Saturday, March 22, 2008
A Guide to Cavity Wall Insulation
I wasn't sure whether to include this video as I think it's irritatingly patronising. What do you think?
Annoying videos aside, cavity wall insulation can make a huge impact on your home heating bill and on your carbon footprint. About half the houses in Britain have cavity walls, although if your house is under 25-30 years old it probably had the cavity walls insulated at the same time it was built.
If you live Britain you can contact the Energy Saving Trust who will put you in touch with a local contractor. They will check whether your house already has cavity wall insulation by drilling a small hole in your exterior wall to have a look. They will fill the hole up again when they're done so there is nothing to worry about, and they will carry out the check free of charge. If you don't have cavity wall insulation it's great news in a way, because you can save up to 15% of your home heating bill (abut £90 per year) by getting insulation installed. That's about the same as you can save by having your loft fully insulated - almost as much heat leaves your house through the walls as through the roof.
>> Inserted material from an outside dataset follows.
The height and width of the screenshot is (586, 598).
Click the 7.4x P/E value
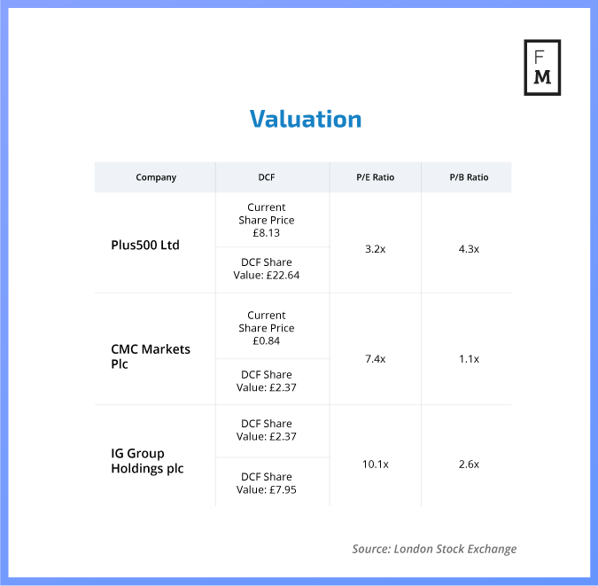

It costs about £500 to get cavity wall insulation installed. It's a quick and clean procedure. And you should recoup the cost in lower heating bills within about 5 years. There may be grants available, so ask the Energy Saving Trust about grants when you speak to them.
We've already got cavity wall insulation. It was here when we bought the house. But if we didn't I would definitely get it done. It's one of the most important things you can do to save energy, save carbon (about 3/4 of a tonne per year), and save yourself loads of money.
If you get a contractor to come and check whether you have cavity wall insulation, you can tick "I've done one thing on the list!" in the poll in the right-hand-sidebar. If you need to install insulation and you do it, you can tick it again.